*Énoncé du problème*: Réécrivez le passage de la présentation de la newsletter qui s'ouvre sur « La présente Newsletter » et se clôt sur « d'actifs (asset recovery). », en y substituant « mensuelle » à « hebdomadaire ».

*Texte à lire*:
• • • • •
Quelques propos introductifs

La présente Newsletter de Monfrini Bitton Klein vise à offrir, de manière hebdomadaire, un tour d'horizon de la jurisprudence rendue par le Tribunal fédéral dans les principaux domaines d'activité de l'Etude, soit le droit pénal économique et le recouvrement d'actifs (asset recovery).

Sans prétendre à l'exhaustivité, seront reproduits ci-après les considérants consacrant le raisonnement juridique principal développé par notre Haute juridiction sur les thématiques suivantes : droit de procédure pénale, droit pénal économique, droit international privé, droit de la poursuite et de la faillite, ainsi que le droit de l'entraide internationale.

I. PROCÉDURE PÉNALE

TF 1C_19/20231 du 11 octobre 2023 | Indemnisation LAVI – salaire impayé – traite d'êtres humains (art. 19 LAVI)

  • Le Recourant a été victime de traite d'êtres humains. Il a été employé dans des conditions de travail illégales, notamment concernant sa rémunération qui s'élevait à EUR 970.- pour 385 heures de travail. Le Recourant s'est adressé à l'autorité compétente en matière d'indemnisation LAVI du canton de Vaud (la Direction générale des affaires institutionnelles et des communes du canton de Vaud) en demandant une indemnité à titre de réparation morale ainsi que d'indemnisation pour le salaire non perçu.
  • Sa requête en indemnisation du tort moral a été acceptée par l'autorité, contrairement à celle concernant le salaire impayé. Pour l'autorité compétente, ainsi que l'instance inférieure, le dommage constituait un préjudice matériel/purement économique, dont l'indemnisation était expressément exclue par l'art. 19 al. 3 LAVI.
  • Le Recourant a fait valoir par devant le Tribunal fédéral une nouvelle interprétation de l'art. 19 LAVI. Selon lui, l'alinéa 3 excluant l'indemnisation des dommages purement économiques, doit se lire de pair avec l'alinéa 2 qui prévoit que le dommage est fixé selon les art. 45 CO (dommages-intérêts pour cause de mort) et 46 CO (dommages-intérêts en cas de lésions corporelles). Les restrictions qui découlent de l'art. 19 al. 3 LAVI ne concerneraient par conséquent que les cas de mort ou de lésions corporelles. Dans la mesure où l'indemnisation à laquelle le Recourant prétendait ne trouvait pas son fondement dans les art. 45 et 46 CO, l'art. 19 al. 3 LAVI ne devait pas s'appliquer au cas d'espèce et le salaire impayé devait être indemnisé au sens de l'art. 19 al. 1 LAVI (consid. 3).
  • Le Tribunal fédéral a dans un premier temps confirmé, par le biais des méthodes d'interprétation, la volonté du législateur et le texte de l'art. 19 al. 3 LAVI : les dommages matériel et économique ne sont pas indemnisés (consid. 3.4).
• • • • •
*Données fournies*:

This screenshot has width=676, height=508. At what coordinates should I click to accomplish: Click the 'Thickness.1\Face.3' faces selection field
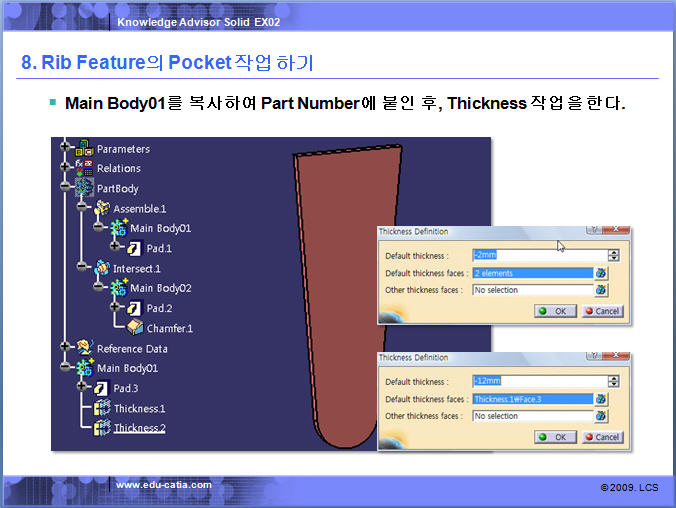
• • • • •
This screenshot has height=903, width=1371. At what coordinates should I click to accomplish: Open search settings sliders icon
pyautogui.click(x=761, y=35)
• • • • •
*Réponse à l'exercice*:
La présente Newsletter de Monfrini Bitton Klein vise à offrir, de manière mensuelle, un tour d'horizon de la jurisprudence rendue par le Tribunal fédéral dans les principaux domaines d'activité de l'Etude, soit le droit pénal économique et le recouvrement d'actifs (asset recovery).